Required actions
a – In the passage about git notes, what does the writer record in the "amlog" notes?
b – Pick up the passage about git notes after its final sentence and continue writing it.

Passage provided
>> start

Having mentioned an external database as the most generic approach,
I suspect that one important way to use notes is to associate
commits with some other (presumably unique) ID to interface with the
external world.  For example, I maintain "amlog" notes to record the
original message-ID for each commit that resulted from "git am".
The primary use of this is to find the message-ID for a commit that
was made some time ago and later found to be questionable, so that I
can find the relevant discussion thread, but the information could
be used to see if a given message I see in the mail archive has been
already applied, and this needs a fast reverse mapping.

It actually is fairly trivial to maintain both forward and reverse
mapping for this kind of use case.  For example, your gateway that
syncs from Perforce may currently be doing something like this at
the end of it:

    git notes --ref p4notes add -m "P4@$p4_change_id" HEAD

to give a quick mapping the commit object name of the resulting
commit (in HEAD) to "P4@123456".

>> end

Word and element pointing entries
>> start

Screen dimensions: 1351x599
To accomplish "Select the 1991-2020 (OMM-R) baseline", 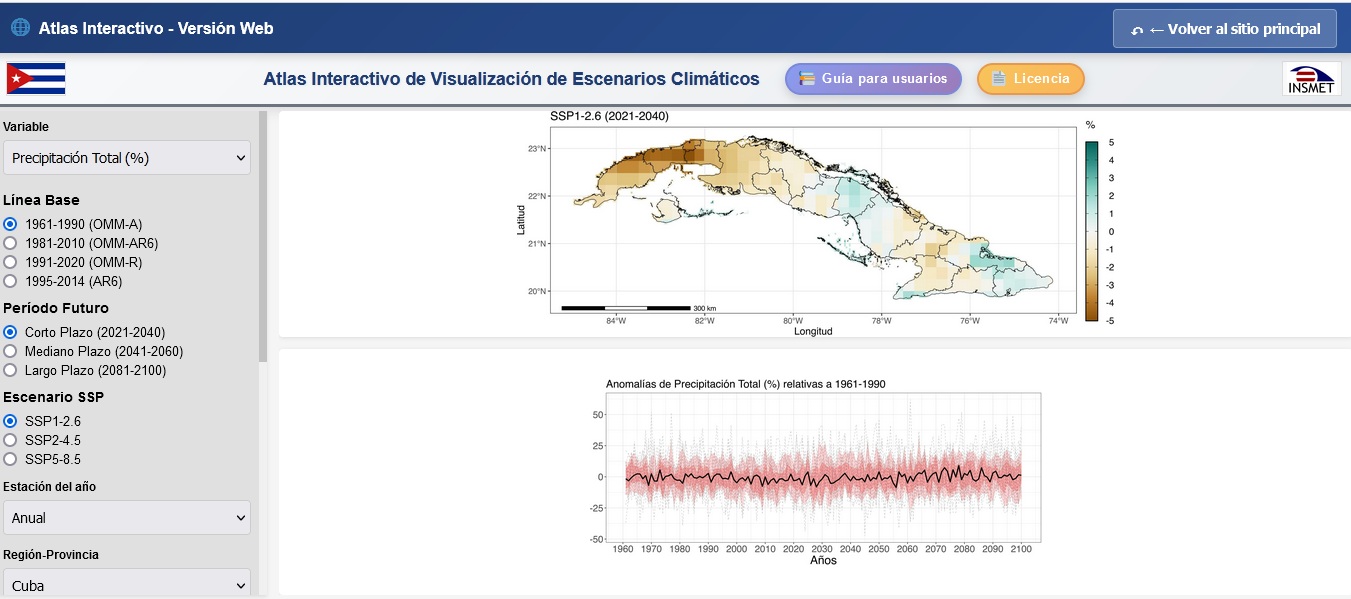I will tap(9, 262).

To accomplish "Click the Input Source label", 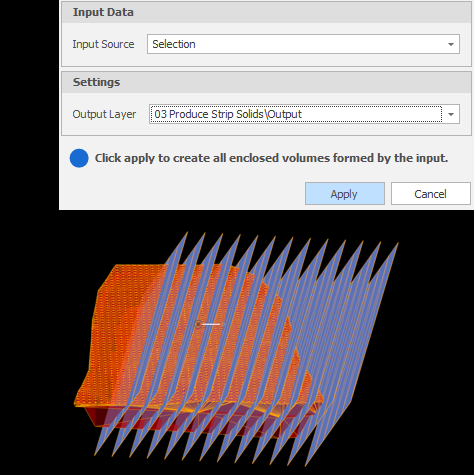I will (x=103, y=44).
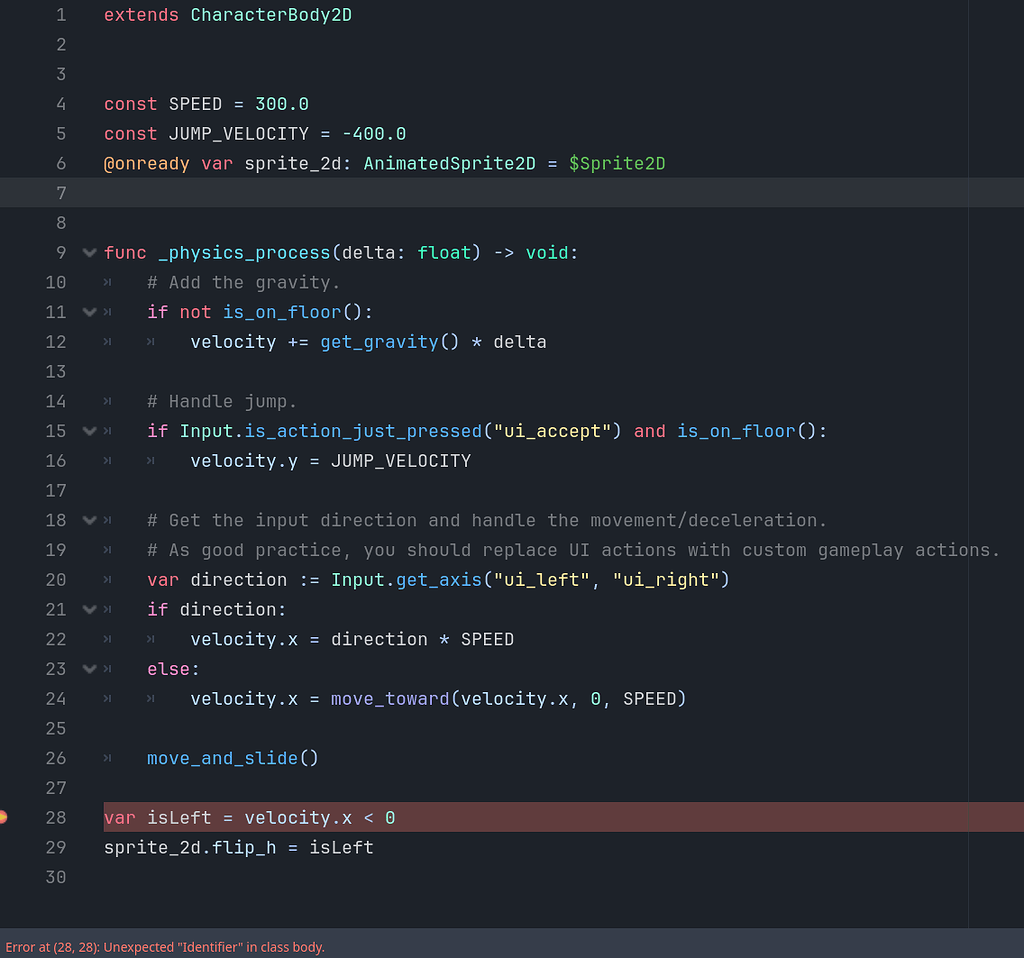1024x958 pixels.
Task: Fold the jump-handling if block on line 15
Action: pyautogui.click(x=89, y=431)
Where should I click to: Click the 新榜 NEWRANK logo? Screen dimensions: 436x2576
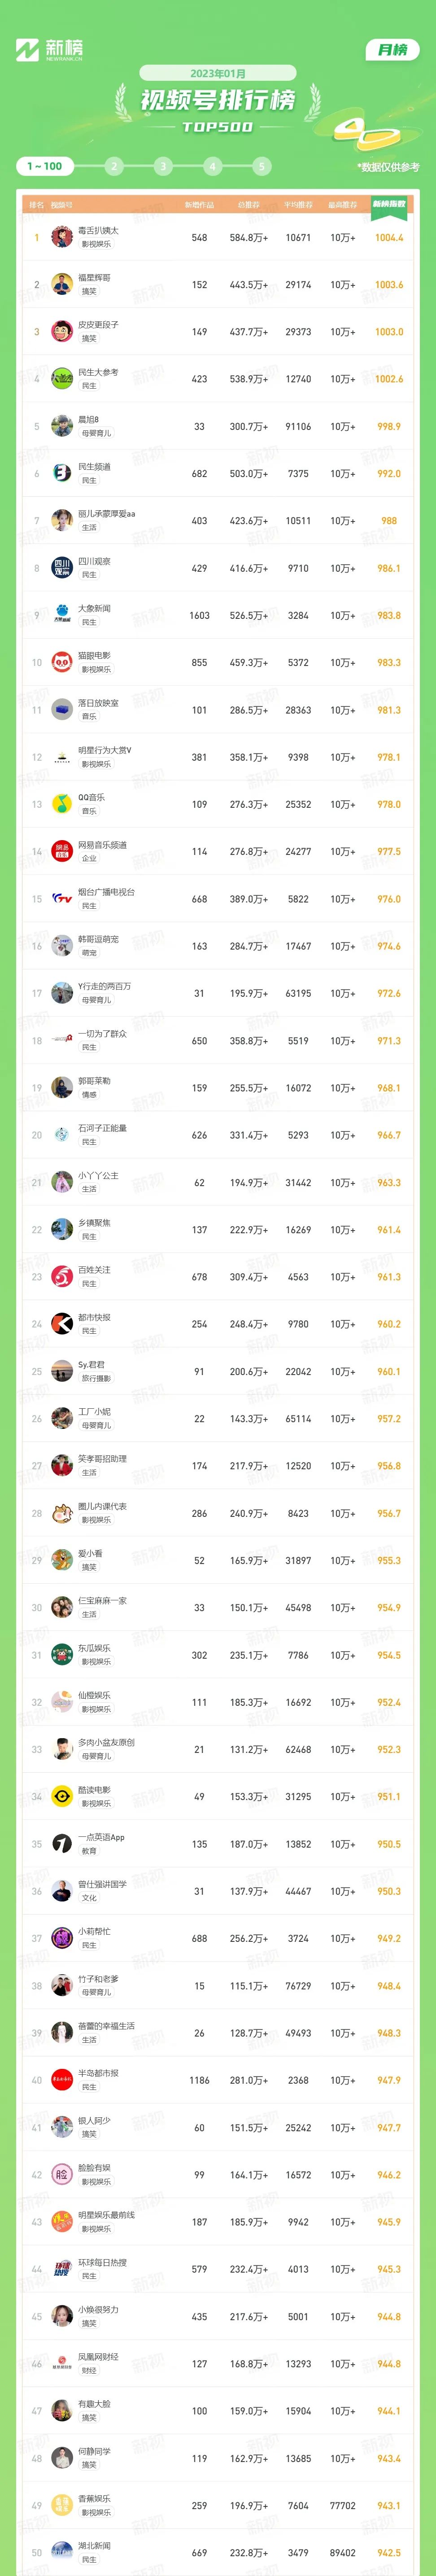49,50
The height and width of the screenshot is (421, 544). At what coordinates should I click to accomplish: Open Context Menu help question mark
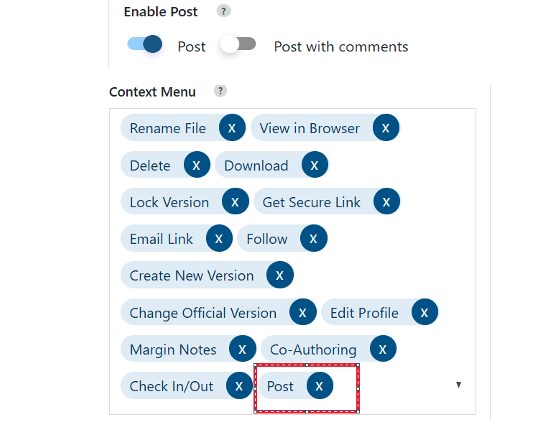point(220,91)
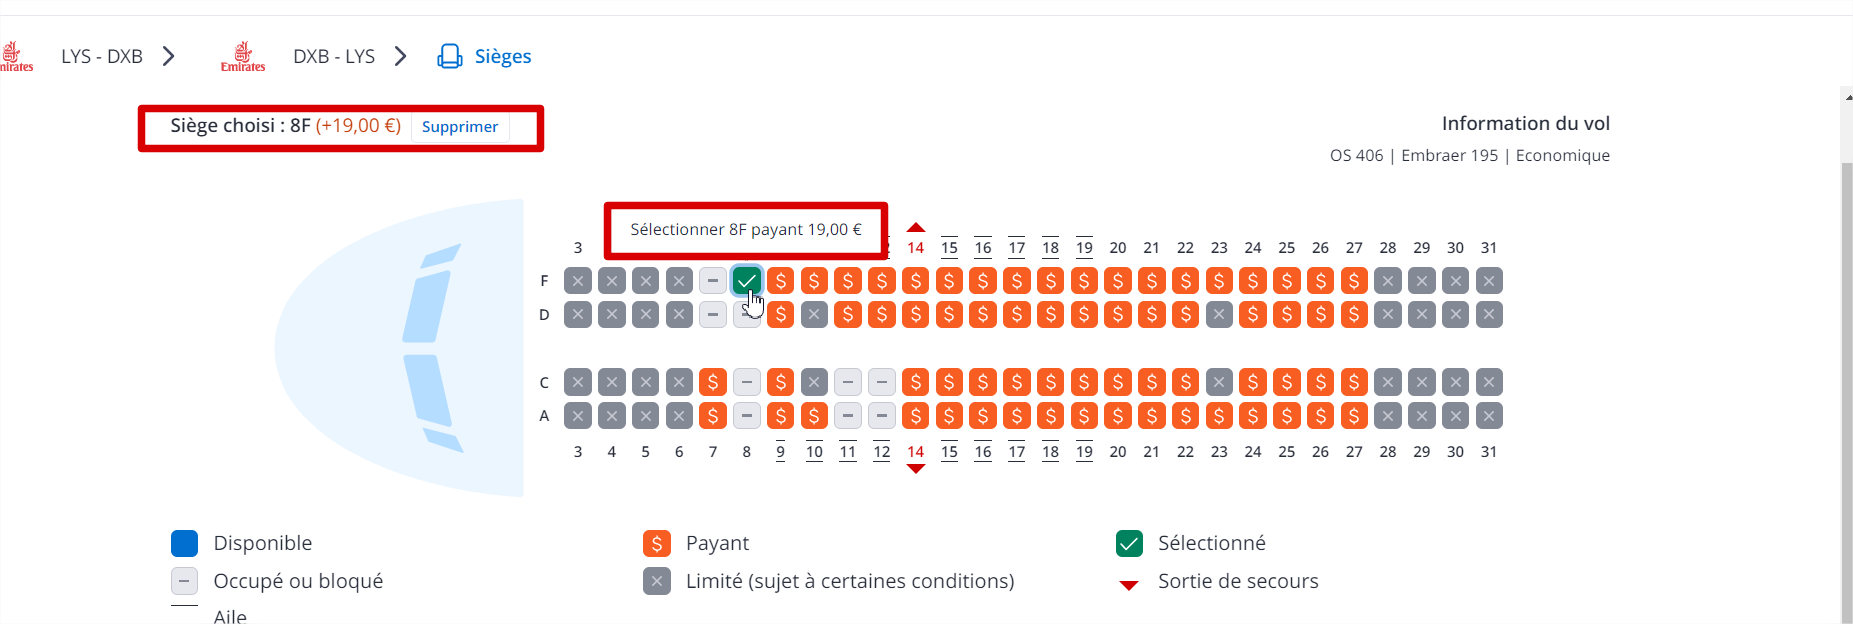This screenshot has width=1853, height=624.
Task: Click the vertical page scrollbar
Action: [1846, 390]
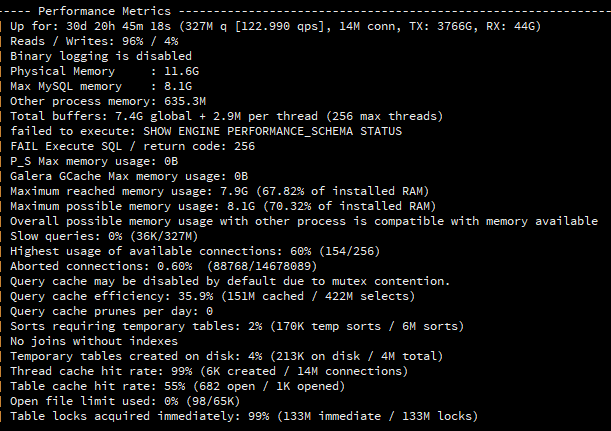Click the Query cache efficiency 35.9% line
The height and width of the screenshot is (431, 611).
click(x=212, y=296)
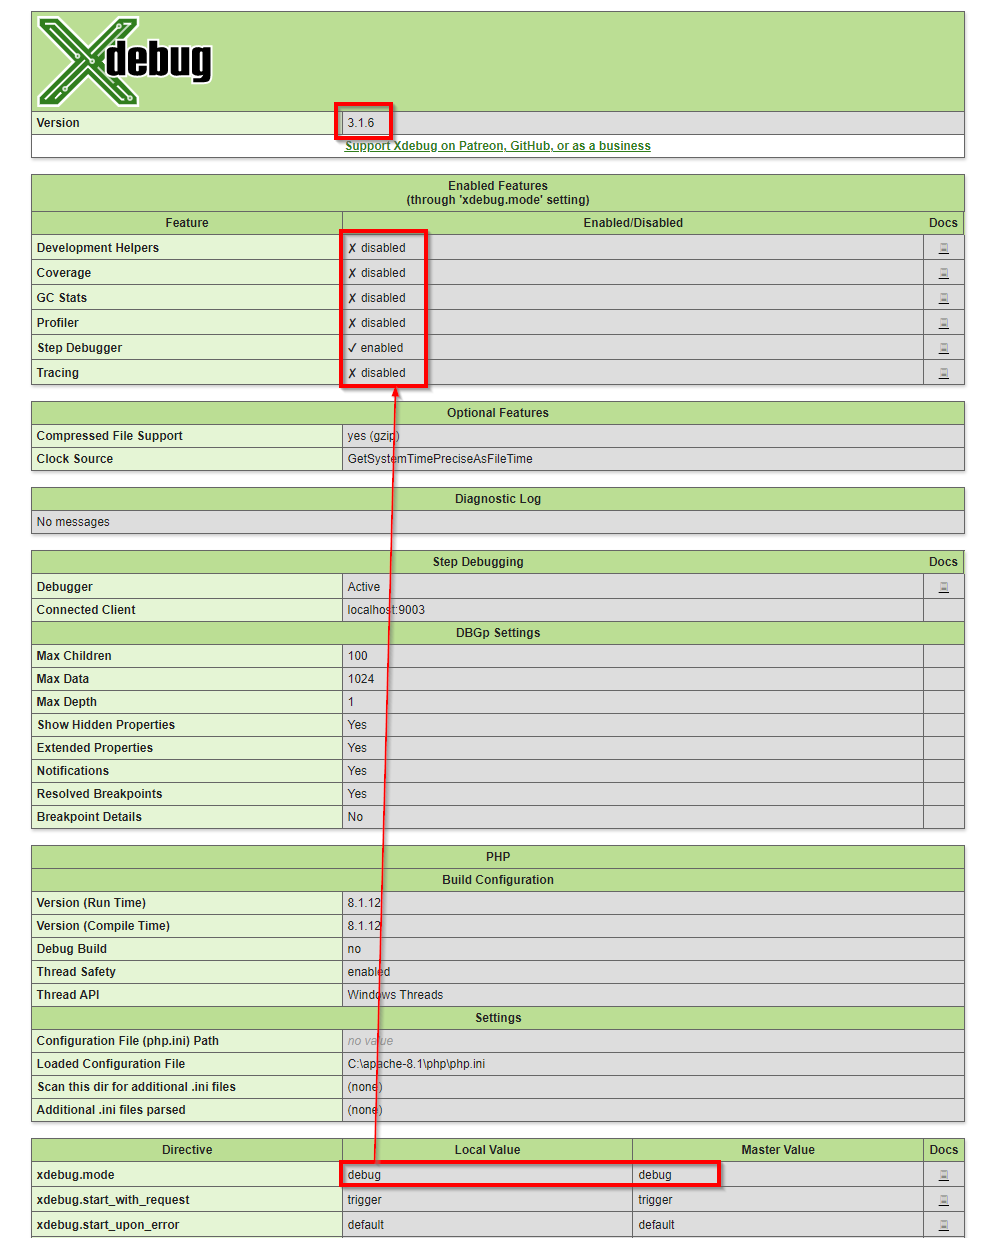The height and width of the screenshot is (1238, 998).
Task: Open docs icon for GC Stats
Action: point(943,298)

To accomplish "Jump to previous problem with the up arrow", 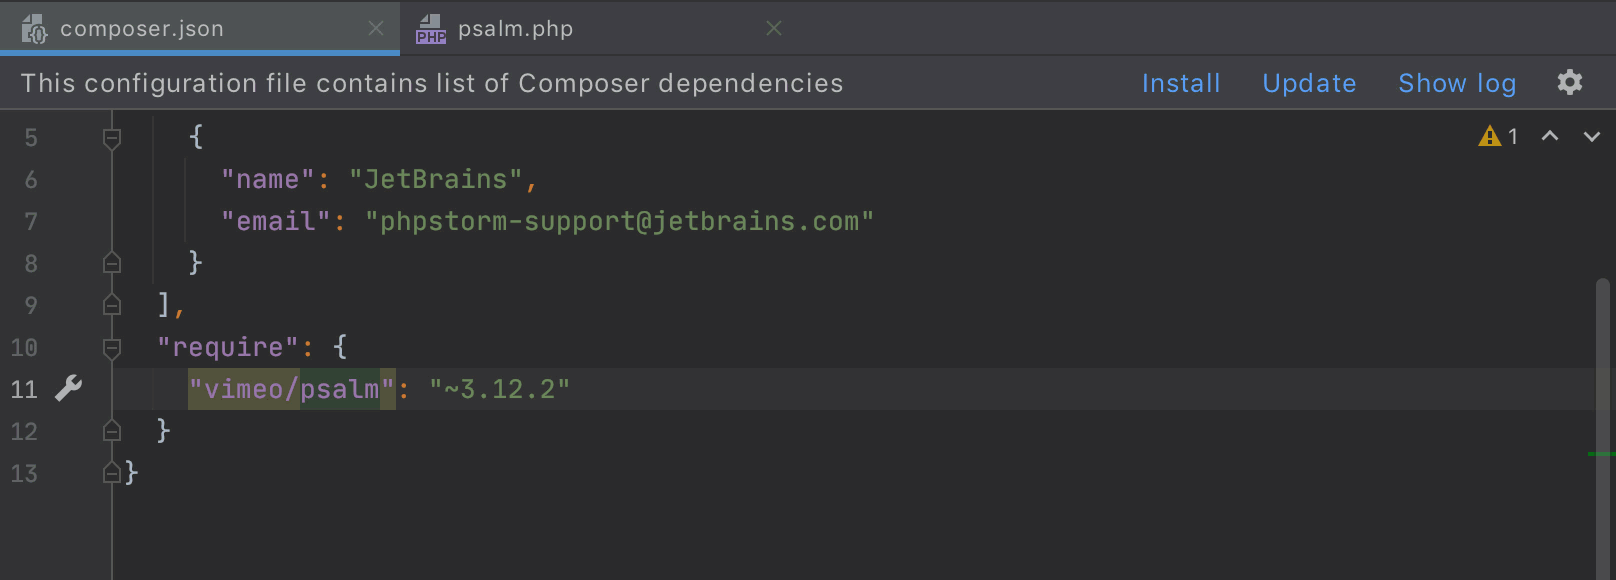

>> end

Results for each task
a – The original message-ID for each commit that resulted from "git am".

b –
This is stored as a mapping from the object name of HEAD to the
object name of a blob whose contents is "P4@123456"  You can see it
in action with

    $ git notes --ref p4notes list HEAD

that gives the blob object name that stores the note for the HEAD.

Now, there is _no_ reason why you cannot attach notes to these blob
objects.  For example, your "Perforce to Git" gateway can end with
something like this instead:

    HEAD=$(git rev-parse --verify HEAD)
    git notes --ref p4notes add -m "P4@$p4_change_id" $HEAD
    noteblob=$(git notes --ref p4notes list $HEAD)
    git notes --ref p4notes add -m "$HEAD" $noteblob

Then when you want to map P4@123456 to Git commit, you could

    $ noteblob=$(echo P4@123456 | git hash-object --stdin)
    $ git notes --ref p4notes show $noteblob

to see the commit object name that is associated with that notes.
Of course, the same notes tree holds the forward mapping as before,
so 

    $ git notes --ref p4notes show HEAD

will give you the "P4@123456".

We may want to support such a reverse mapping natively so that
"notes rewrite" logic maintains the mapping in both direction.

I've CC'ed people who may want to be involved in further design
work.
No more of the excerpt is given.